What are the different ways deduplication has been implemented?
One of the implementation differences in those approaches is whether you receive all of the data and lay it down on disk and then sometime in the future read it back in from a deduplication perspective, or whether during the receipt of the data you process it inline and in real time to achieve the deduplication.
Those are called inline and post-processing?
That is correct.
You say that Diligent uses the HyperFactor approach. Who are some of the vendors that use hash algorithms?
What are the advantages and disadvantages of inline deduplication and post-processing?
Inline deduplication first of all is difficult to achieve in terms of performance. But if you do achieve it, it is advantageous because once you have finished the job, the job is done -- there is no heavy lifting and you don't have to worry about capacity planning for any background tasks and what resources might be available to support that. Contrary to post-processing, while the data is being received by the backup application, none of the heavy lifting is being done, and so end users need to concern themselves with the amount of effort needed to do the post-processing.

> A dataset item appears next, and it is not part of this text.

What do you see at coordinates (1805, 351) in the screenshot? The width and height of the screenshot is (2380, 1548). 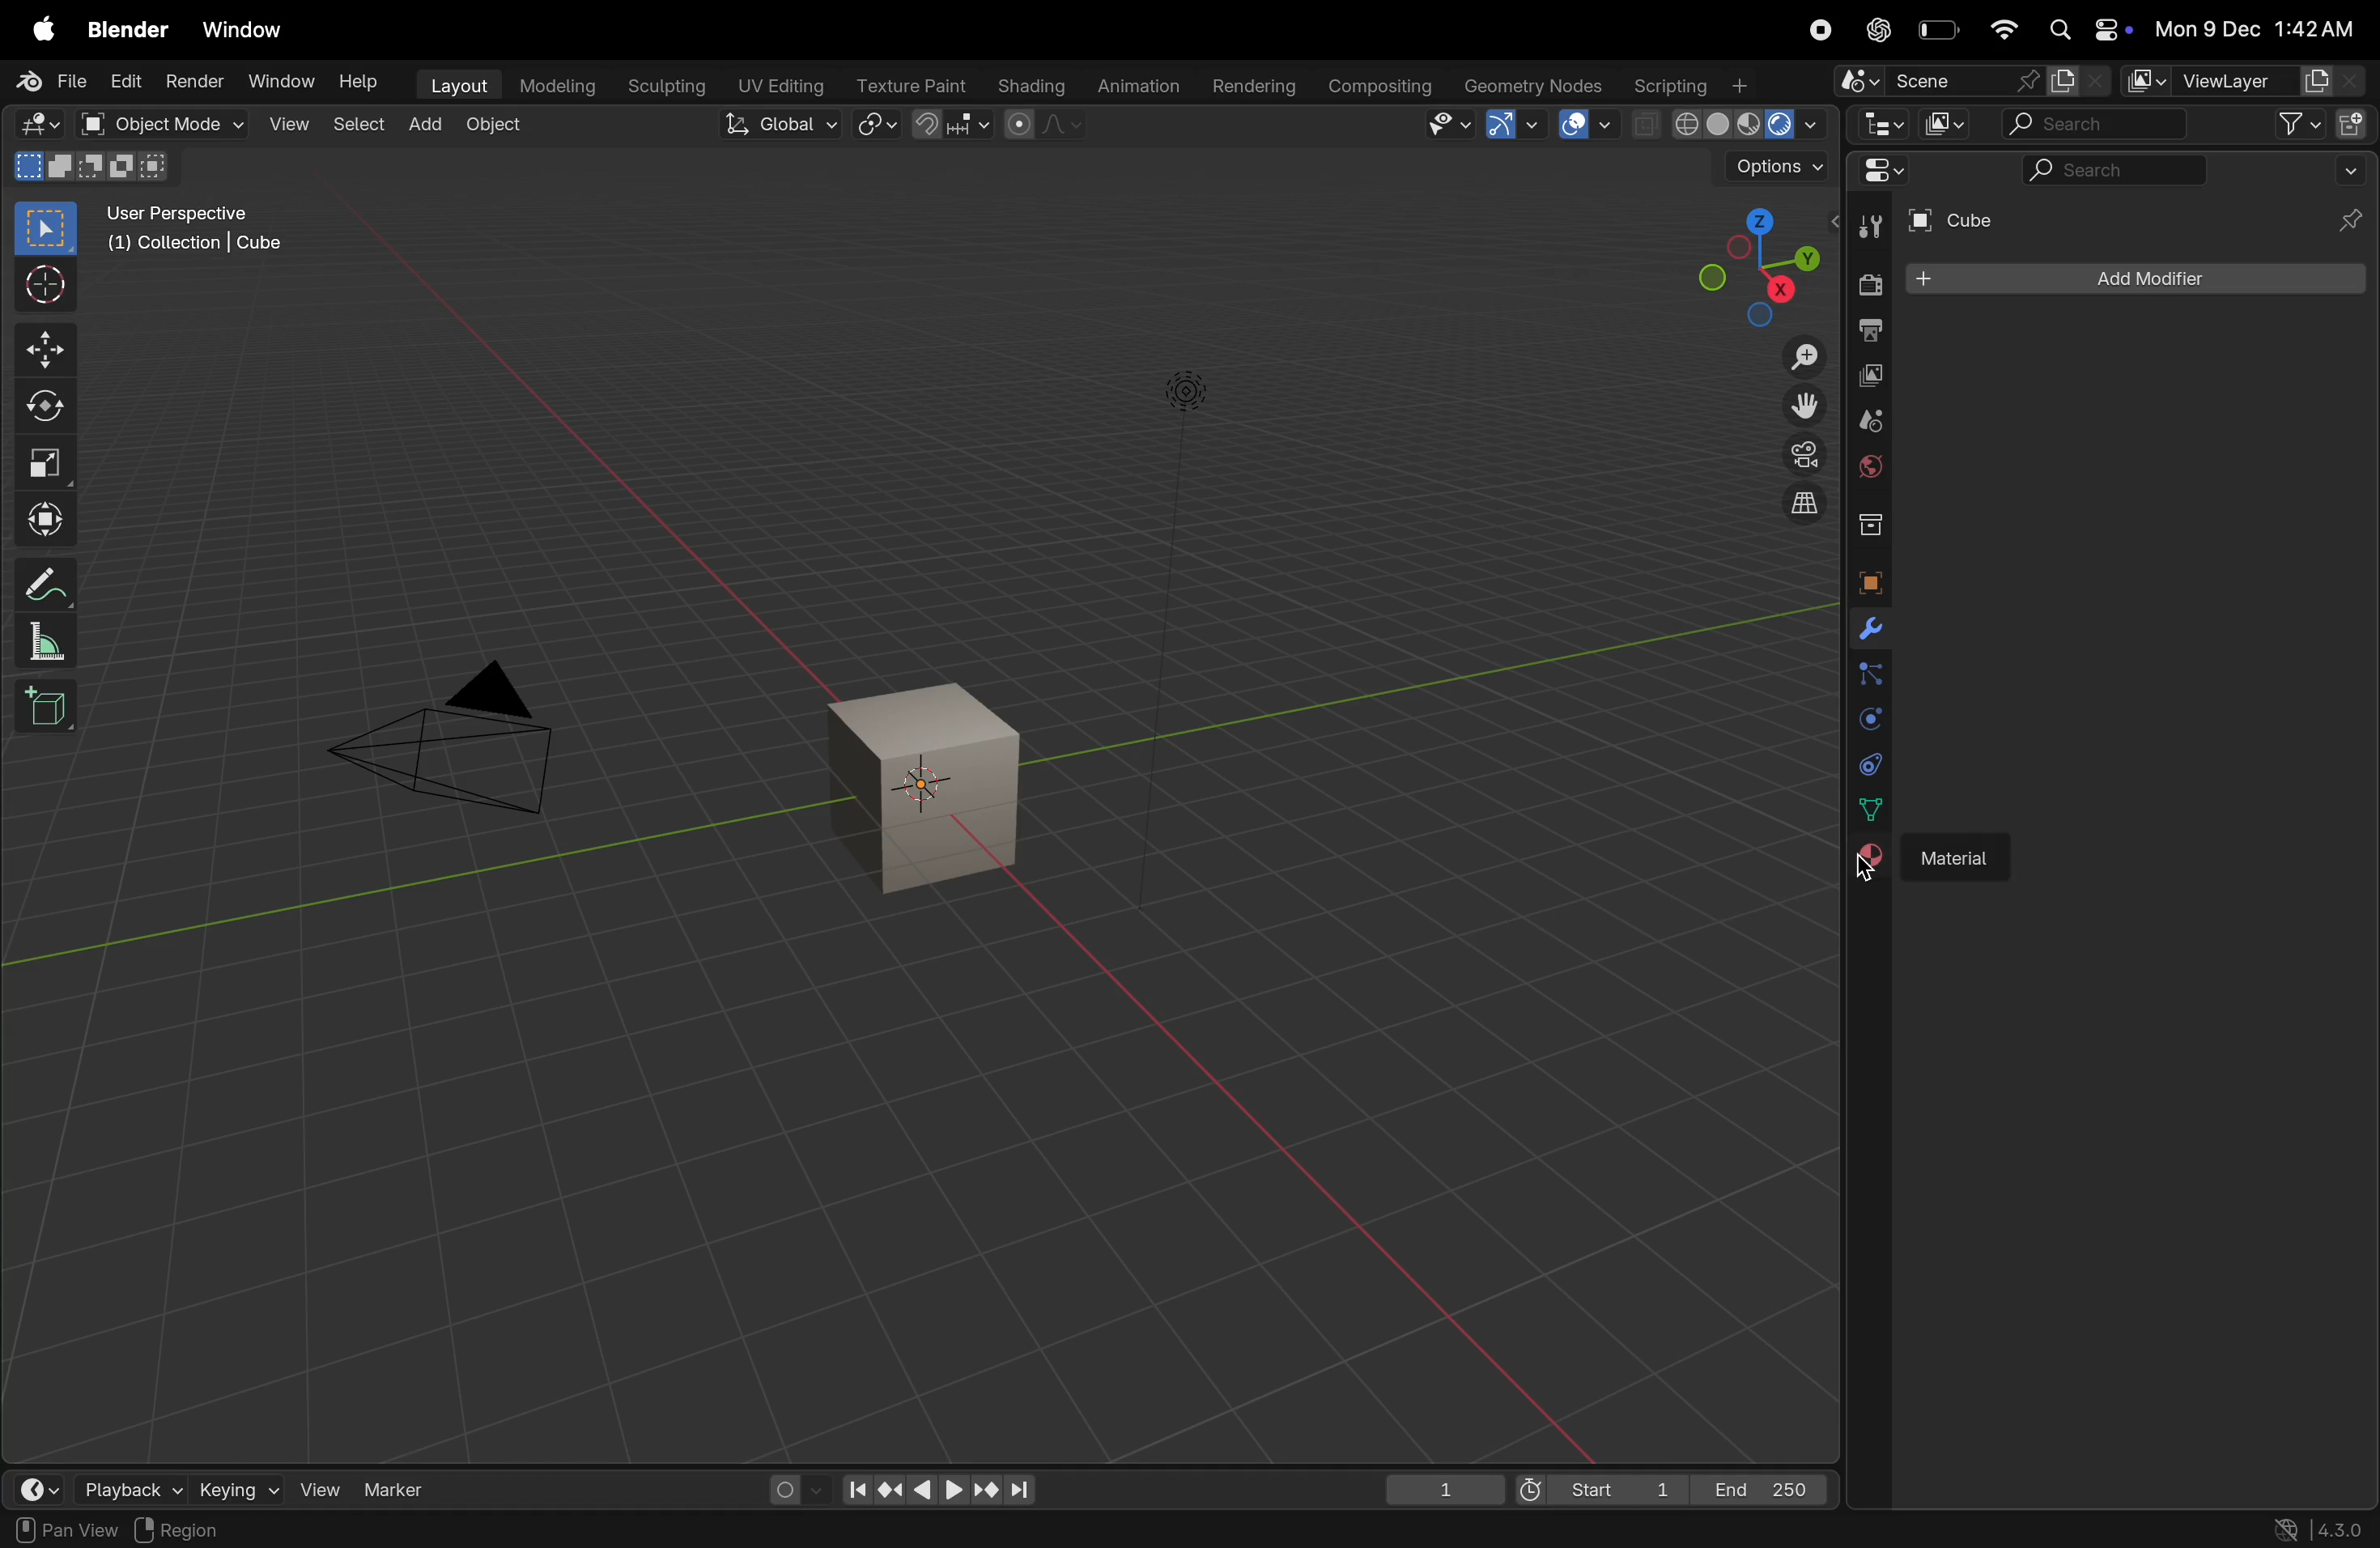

It is quite easy to understand when you look under the covers that the activity on the disk subsystem is greatly increased as a byproduct of post processing, simply because you have to write everything and read it back. Then there's all the database and indexing overhead that is painful and can slow the process down. It is quite reasonable to assert that if you are able to de-dupe inline at 300 to 400MB per sec you wouldn't even consider doing post processing because the situation drives toward a higher I/O profile and slows you down.
Who are the vendors that do inline deduplication besides Diligent?
I believe Data Domain is the only other vendor doing inline processing. What's very interesting about that is the results from early beta tests support the claim that we make that post processing is slow when you have a large repository of data to deal with. A large repository, especially when it’s hash-based, cause the knowledge base, the index and catalog to be incredibly active. When I say large, I mean anything the size of 20, 30 or 40TB.
If you are using disk as your endpoint instead of tape, is it better to choose a system that does post processing or inline processing, or does it make a difference?
The decision point is going to be based on the magnitude of the workload. If you only have a small workload and you are only backing up 1TB a night, then there are many different offerings that might suffice. There are other attributes that have to do with scalability, flexibility in configuration and expansion. When you are looking at large quantities of data, then you really need to be concerned about the configurations necessary to support the payload when it gets to 10 to 20TB a night. If you are dealing with those large payloads you are likely to find yourself buying more hardware to support a post-processing deployment.
If my goal is to send data off to tape from its staging area on disk, do I need to un-de-duplicate that data before sending it off to tape?
Yes, you should because the benefit of putting it on tape is likely to send it off-site and your use profile dictates in all probability that you need native access to that data, meaning that NetBackup, TSM or Legato can use those tapes directly. If you de-dupe the data and then put it on tape, it’s a privately owned proprietary format on the tape that needs to be un-de-duplicated in order for the data to be of use to any application.
It seems that there would be opportunities for deduplication in areas other than in virtual tape libraries?
Deduplication works with any target. Diligent will be introducing file system deduplication with a Network File System interface and leveraging our deduplication engine to the network-attached storage topology. We are also developing an image interface in support of NetBackup. The technology is not bound by a VTL.